We leave you with video of Pep’s presser yesterday–we are confident we will be using the phrase “el puto jefe y puto amo” with regularity in the future:
The second half was a different game entirely. Barcelona were rejuvenated by whatever spanking Pep Guardiola gave them in the dressing room, and they came out with the sort of belly fire you expect from the best team of their generation. Suddenly the game was stretched (in part because Madrid were pushing more into attack, but also because Xavi and Pedro were drawing out Pepe and Khedira more successfully) leaving Iniesta room to move through the middle.
Watch along as we detail the 2nd half highlights below:
Comments on 2nd half highlights:
The 2nd half highlights start off (at 7:06 of the video) with a great chance for Pedro from the left flank, created by Xavi and Iniesta (51′). The tape jumps from that clip ahead to the 69′ (7:44), and a classic instance of Messi’s ability: he drops back to the halfline to receive the ball from Xai; three Madrid defenders converge on him (Pepe, Marcelo, Xabi), but he turns away and scampers across the field, turns away another Madrid tackler, and slots a ball through for Pedro–who does in fact put the ball in the back of the net and starts celebrating. But the linesman had called offsides, and the explosion of Barça joy is cut short (“Explosión de alegría abortada”). The replay shows that Pedro was leaning just beyond the last defender.
Another beautiful Barça thru-ball creates another great chance (8:43, 75′): Busquets with a great pass from the center line to Dani Alves, who’s further forward than any other Barcelona player. He cuts back and finds Messi, who’s run into space at the top of the Madrid box. He gets off a good shot, but Casillas saves well–and here’s an example of where ” the counter attack of Madrid started to look more like desperate clearing rather than pointed reply.” Watch the sequence after Madrid boots the ball up off Casillas’ rebound–Barcelona plays keep away for about 20 seconds in the crowded middle of the pitch, evenutally leading to another great chance for Pedro. The ball goes tiki-taka from Dani Alves to Busquets to Xavi, who dances around a challenge from Marcelo, gives it back to Busquets. He finds Iniesta, who one-touches to Messi. Messi once again skips through a few Madrid defenders, shifting the play from one side to the other, and finds Xavi in a bit of space. He puts Pedro in, and he nearly scores by chipping Casillas–but the Madrid captain just manages to swat it away with his fingertips. Casillas keeps Madrid in the game a few minutes later, when another sequence of Barça possession leads to another great chance, this time for Iniesta off a quick give-and-go with Messi (9:45, 81′).
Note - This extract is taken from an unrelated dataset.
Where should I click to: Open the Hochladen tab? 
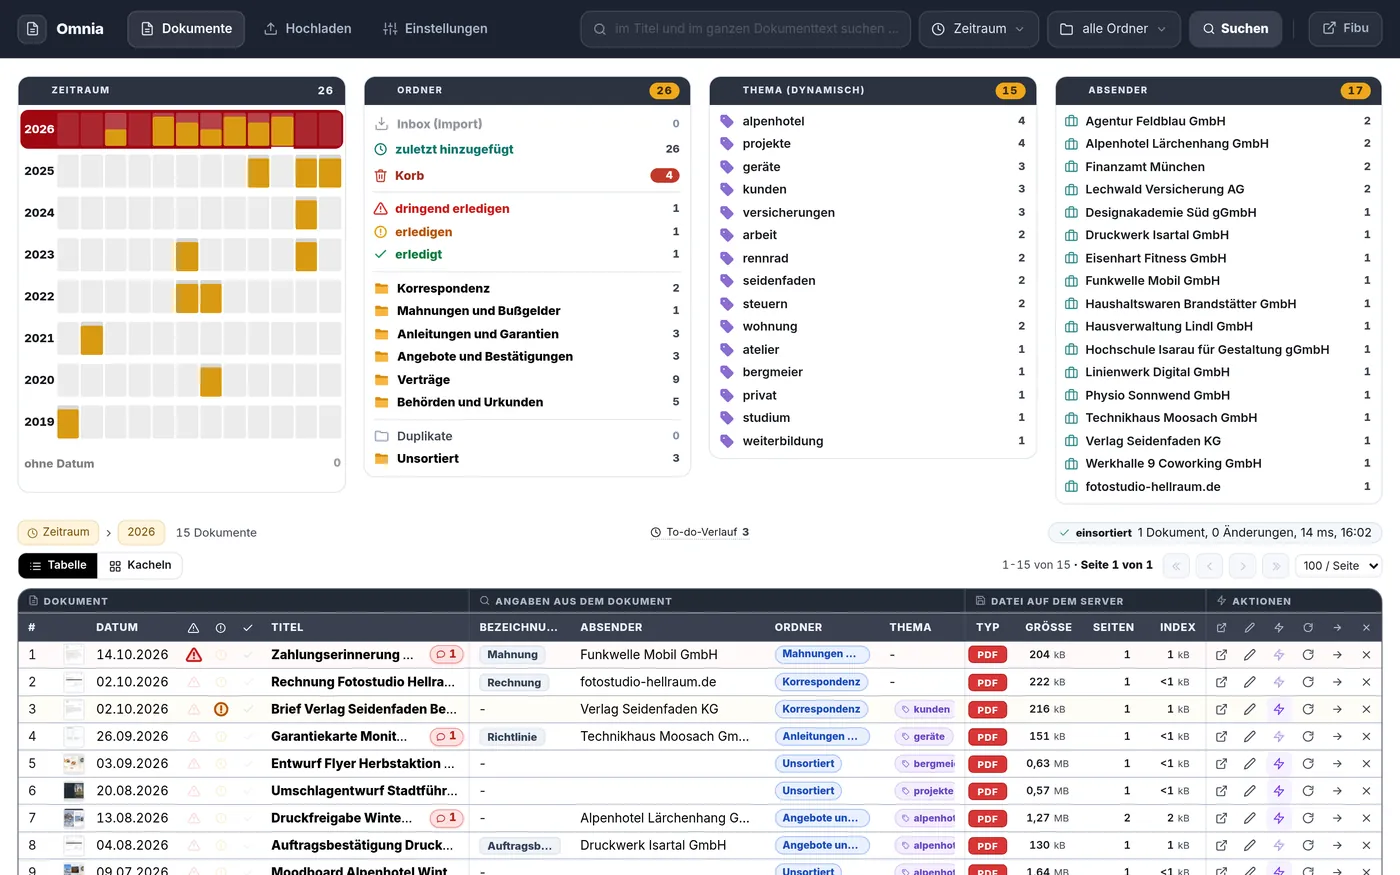pos(308,29)
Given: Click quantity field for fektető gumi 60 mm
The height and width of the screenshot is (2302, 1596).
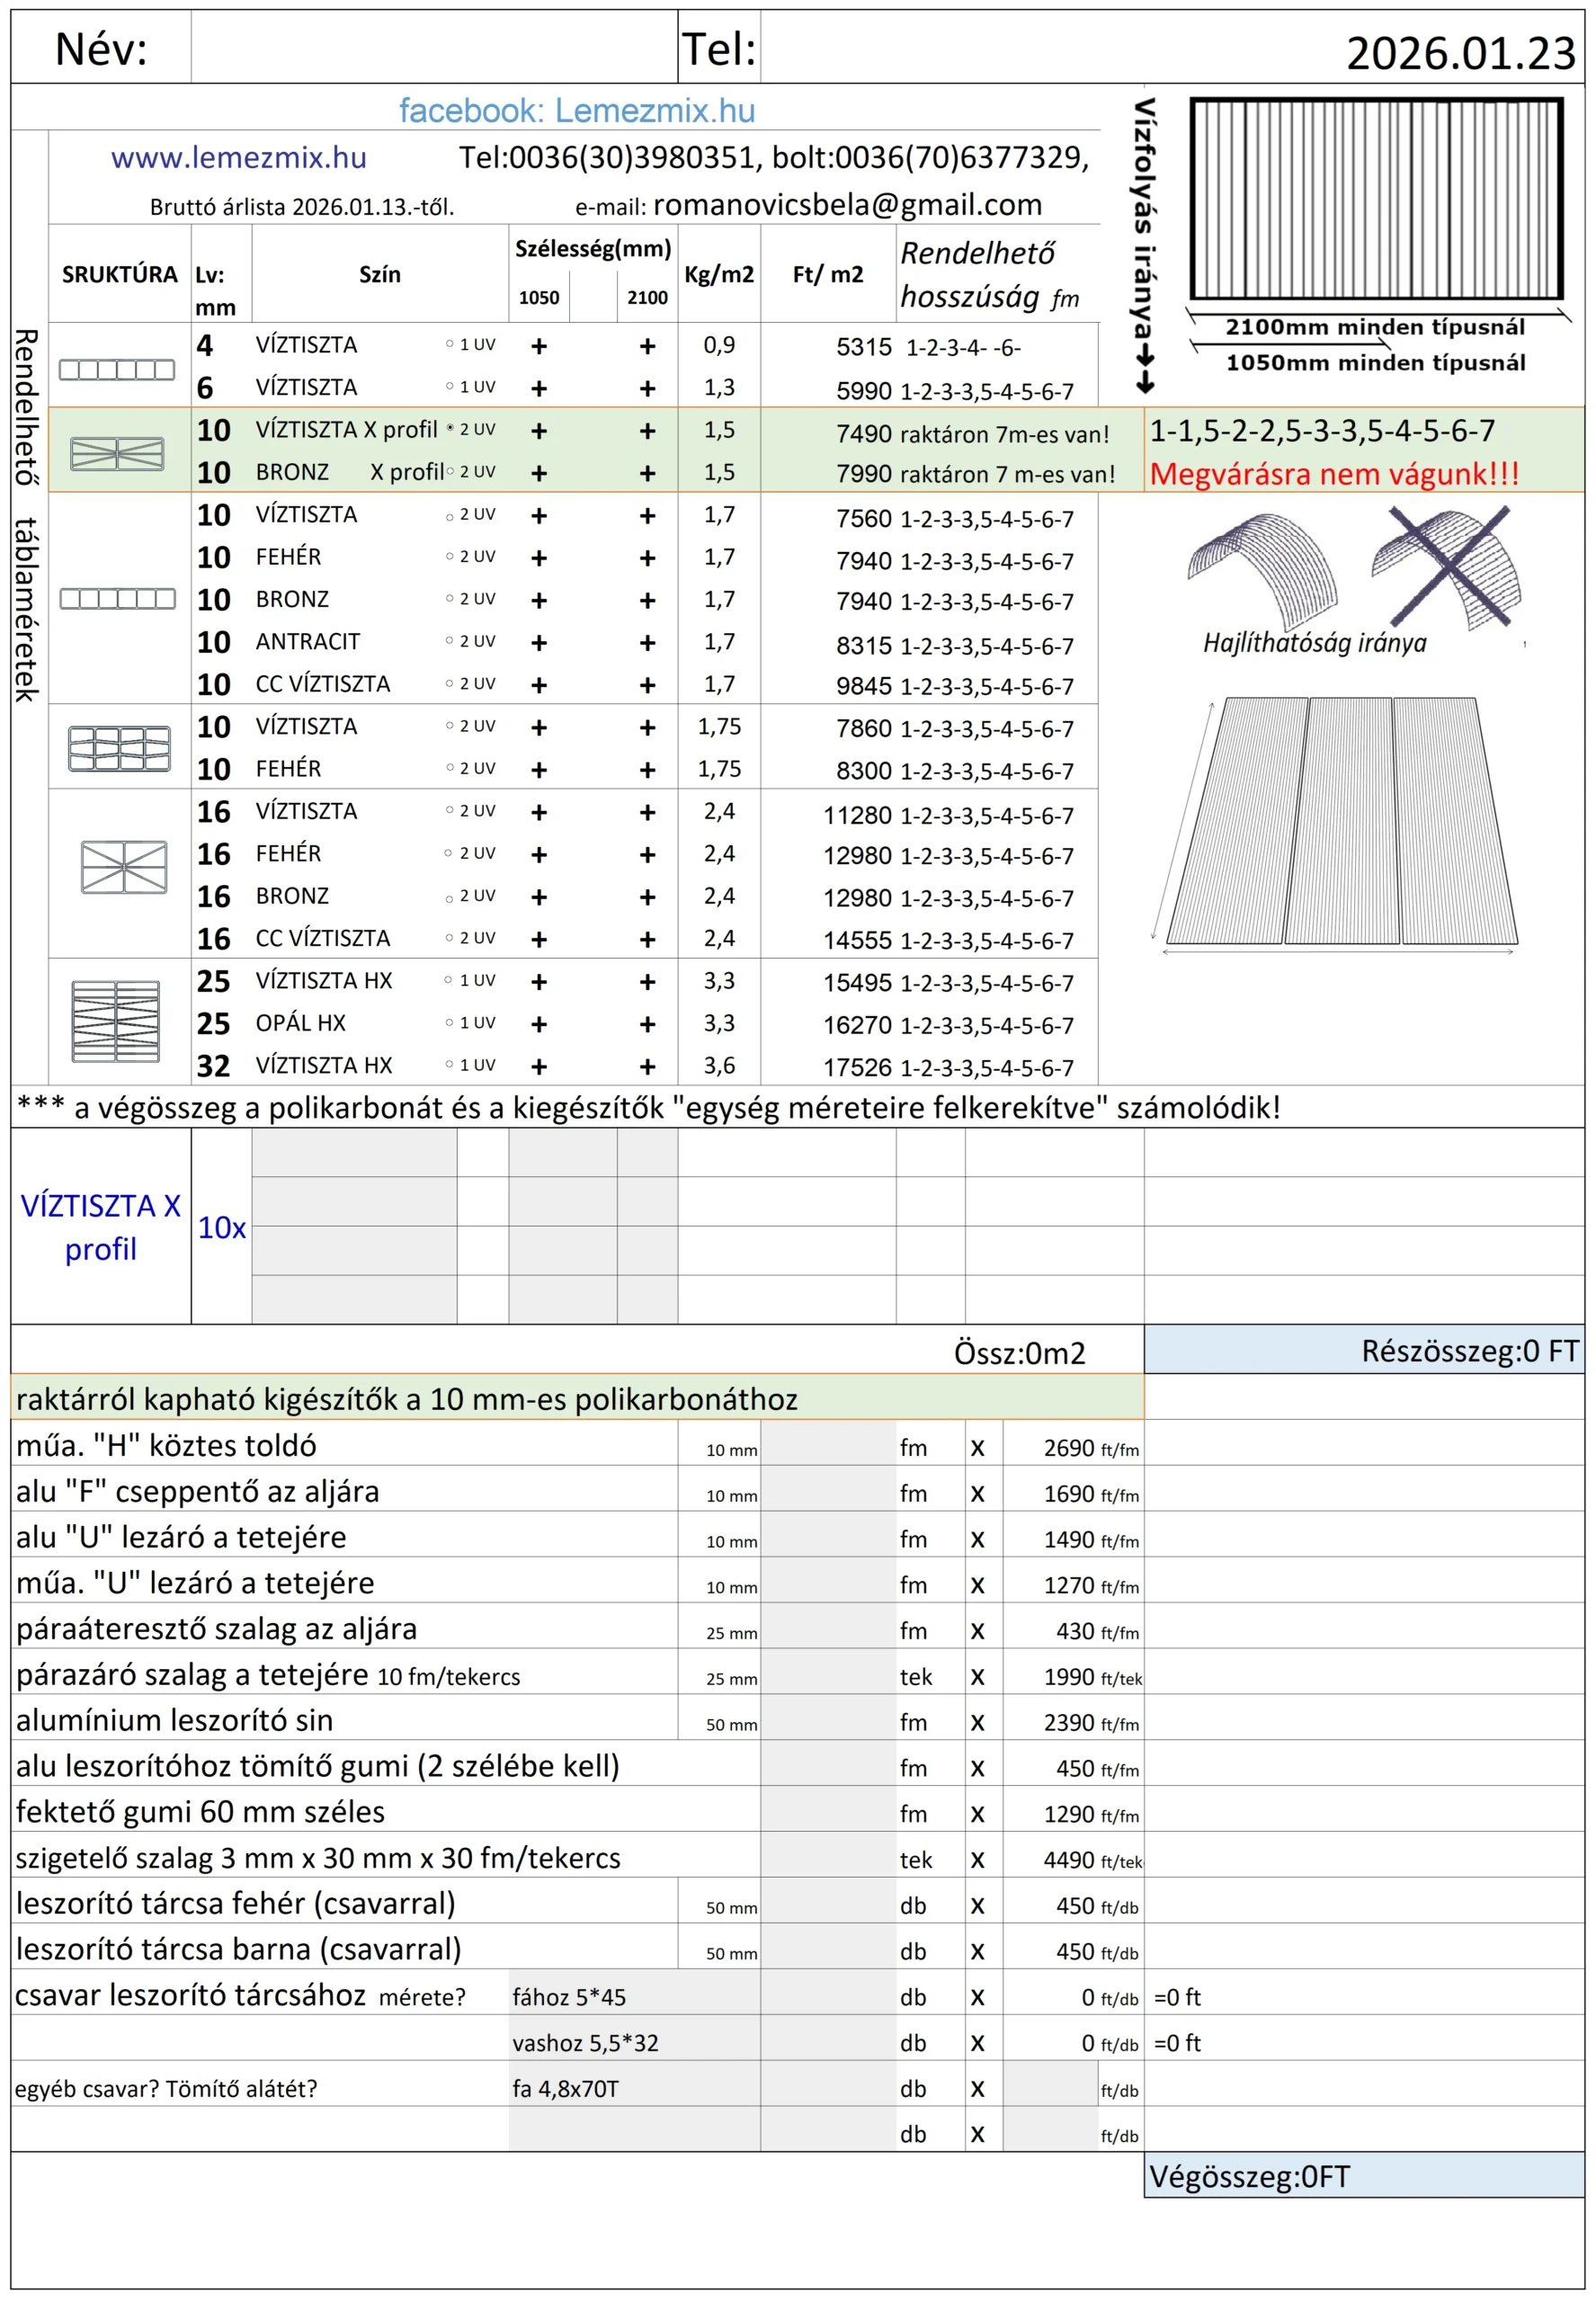Looking at the screenshot, I should [x=827, y=1814].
Madrid does create two chances in the last five minutes of regulation. A good tackle and quick pass forward (by Xabi? 10:22, 87′) to CR7 leads to a strong run at Barça’s defense by Adebayor. Ronaldo runs behind him and up the left flank; Dani Alves is tracking him, but gets turned around when it seems like Adebayor might get through to goal himself. Adebayor lays off for Ronaldo, who’s seemingly in on goal once again, but again Alves is able to recover just in time to block Ronaldo’s shot. The last chance is created by Ronaldo, who despite his missed opportunities keeps working hard. He picks up a loose ball in the middle, finds diMaria on the left; the Argentine cuts in, creates a bit of space between him and Dani Alves just outside the box, and sends in a curling shot that Pinto palms over.